### What the task asks
Can you reproduce every item below word for word, leaving the pictures out of your answer?

### Data listing
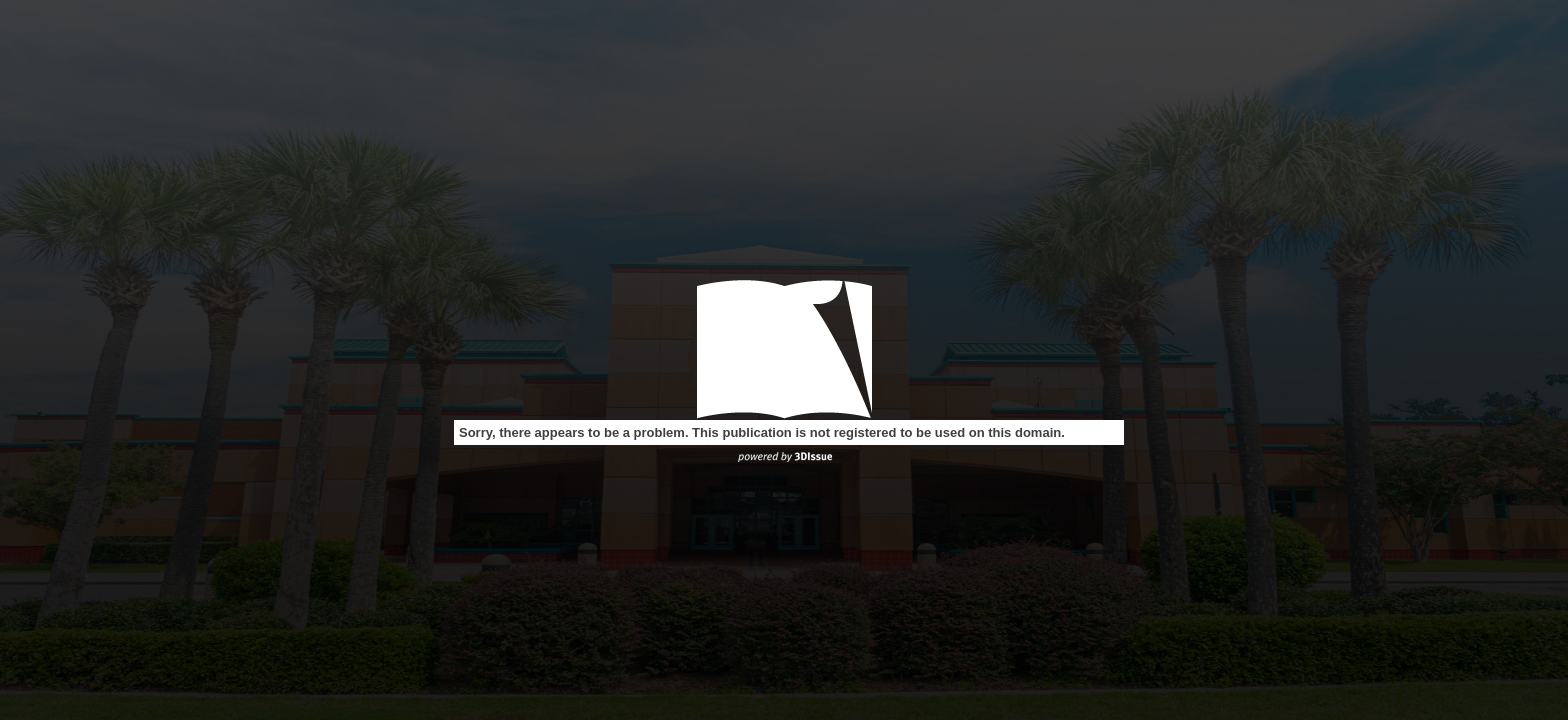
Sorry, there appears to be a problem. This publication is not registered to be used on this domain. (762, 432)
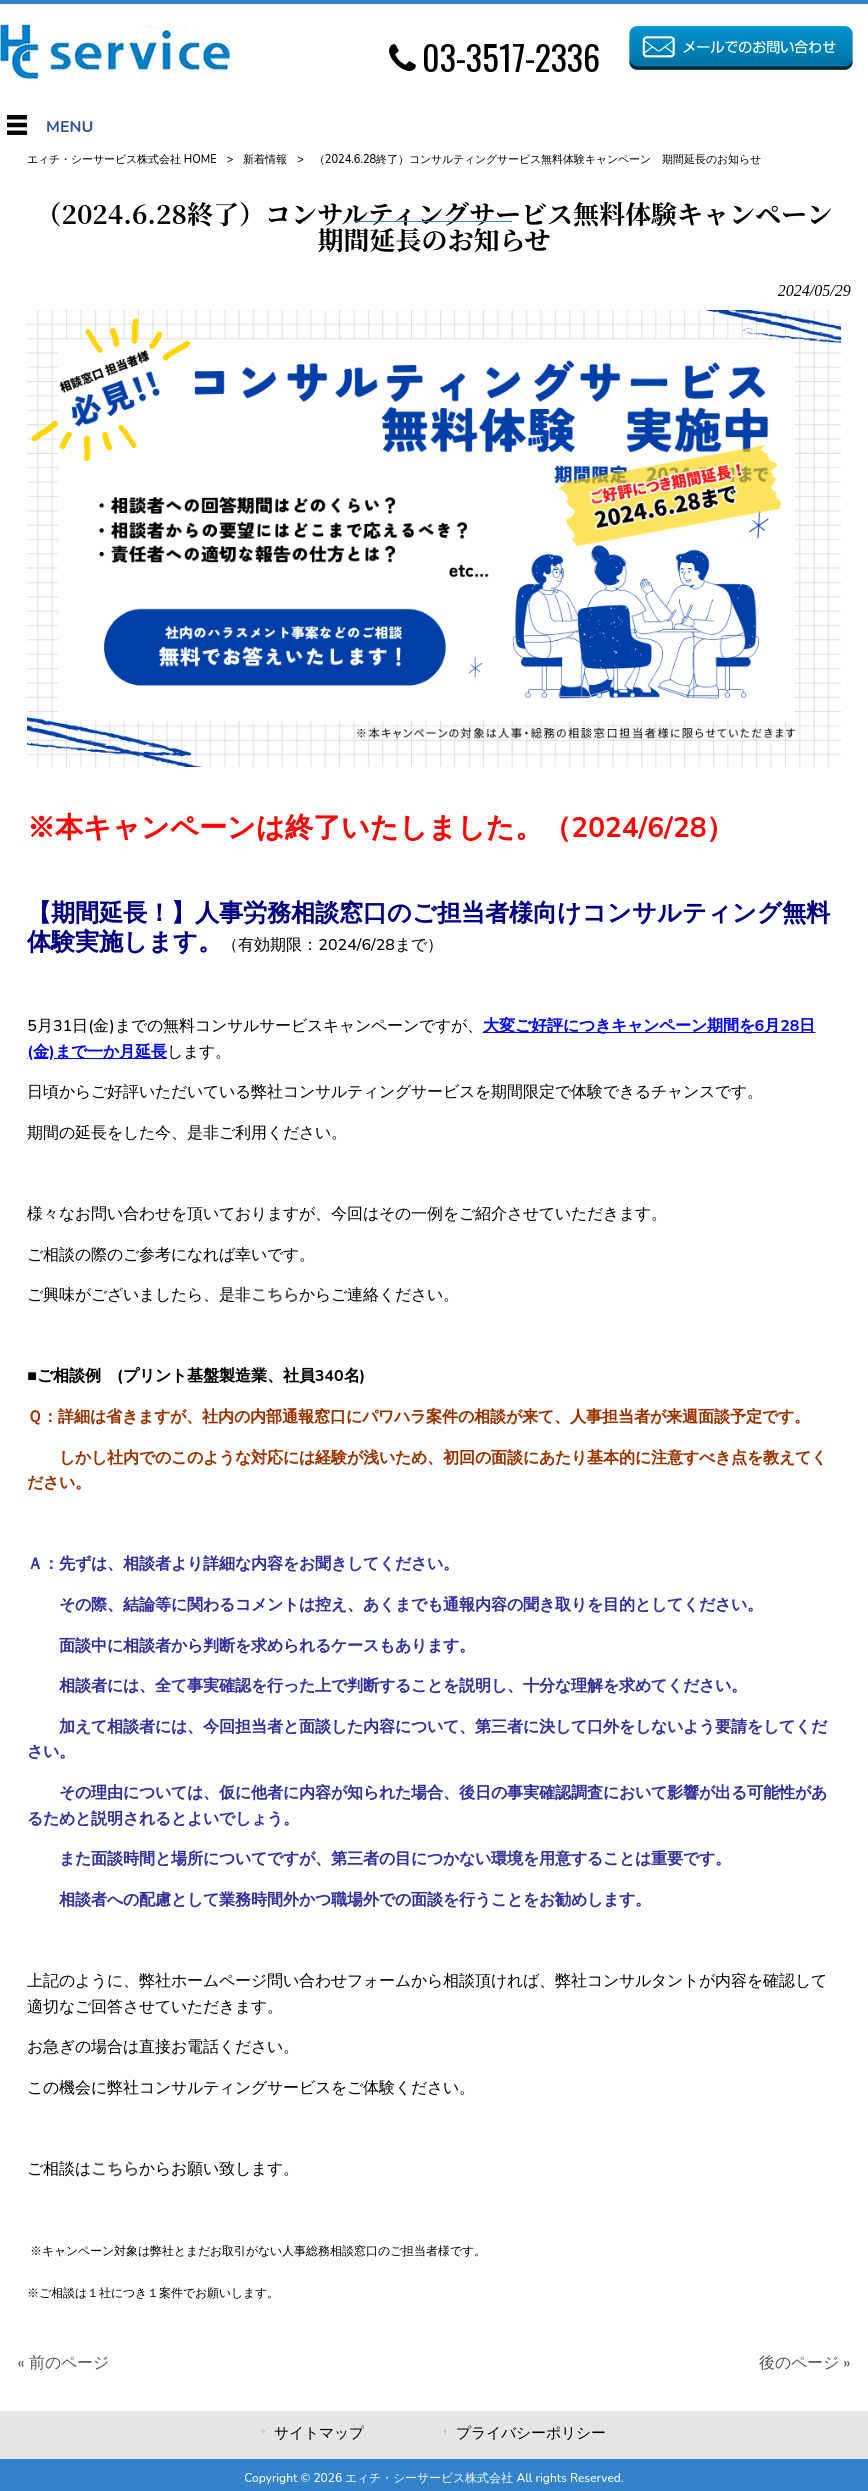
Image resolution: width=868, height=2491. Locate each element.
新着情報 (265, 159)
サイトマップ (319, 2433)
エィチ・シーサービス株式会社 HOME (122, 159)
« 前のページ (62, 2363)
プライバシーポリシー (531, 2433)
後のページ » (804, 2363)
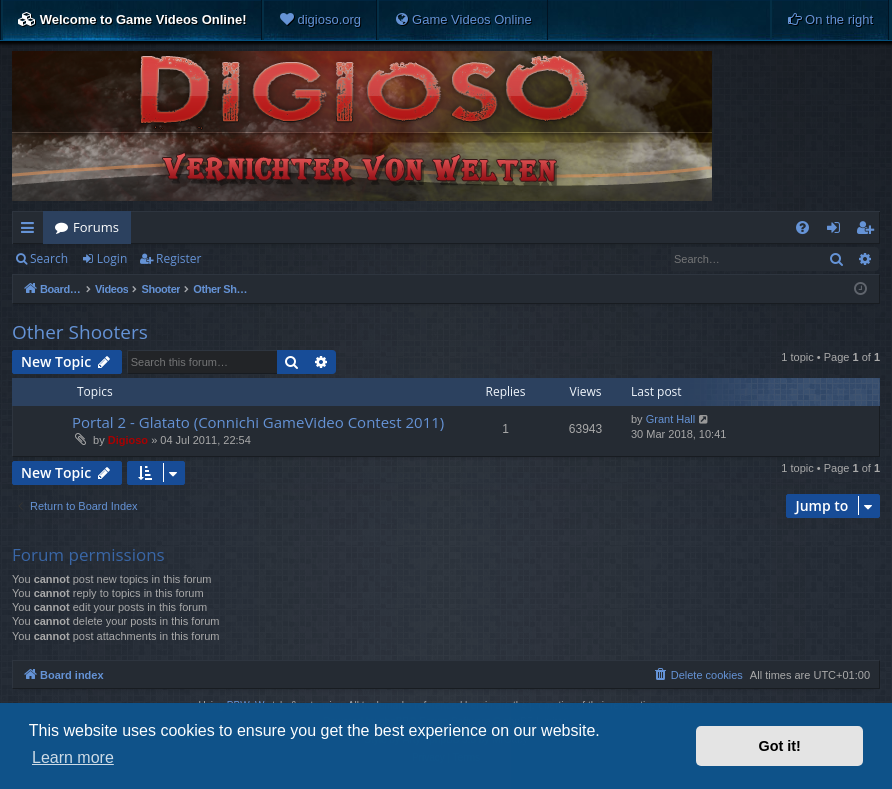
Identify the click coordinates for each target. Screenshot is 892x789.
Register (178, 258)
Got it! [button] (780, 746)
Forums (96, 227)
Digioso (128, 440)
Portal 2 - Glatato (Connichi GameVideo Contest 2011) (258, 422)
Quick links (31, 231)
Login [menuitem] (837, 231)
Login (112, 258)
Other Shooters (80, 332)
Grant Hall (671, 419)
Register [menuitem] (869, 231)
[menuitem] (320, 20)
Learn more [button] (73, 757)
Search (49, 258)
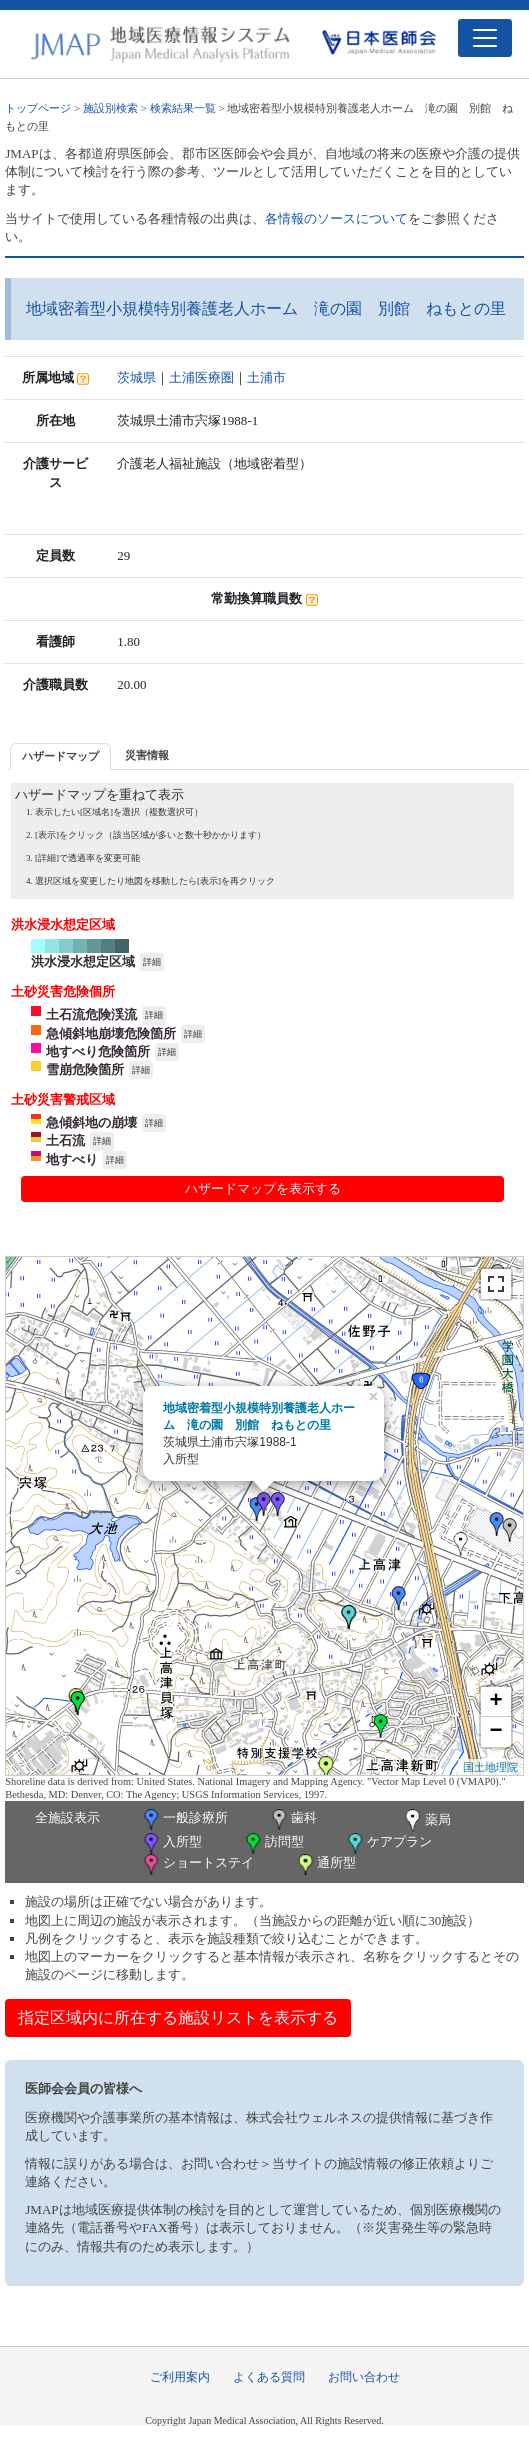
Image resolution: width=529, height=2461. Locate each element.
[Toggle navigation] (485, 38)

### Correct output
Sorry, there appears to be a problem. This publication is not registered to be used on this domain. (762, 432)
Image resolution: width=868, height=2491. Locate each element.
新着情報 (265, 159)
サイトマップ (319, 2433)
エィチ・シーサービス株式会社 HOME (122, 159)
« 前のページ (62, 2363)
プライバシーポリシー (531, 2433)
後のページ » (804, 2363)
Identify the click coordinates for each target. Screenshot is 892x789.
Register (178, 258)
Got it! [button] (780, 746)
Forums (96, 227)
Digioso (128, 440)
Portal 2 - Glatato (Connichi GameVideo Contest 2011) (258, 422)
Quick links (31, 231)
Login [menuitem] (837, 231)
Login (112, 258)
Other Shooters (80, 332)
Grant Hall (671, 419)
Register [menuitem] (869, 231)
[menuitem] (320, 20)
Learn more [button] (73, 757)
Search (49, 258)
Image resolution: width=529, height=2461. Locate each element.
[Toggle navigation] (485, 38)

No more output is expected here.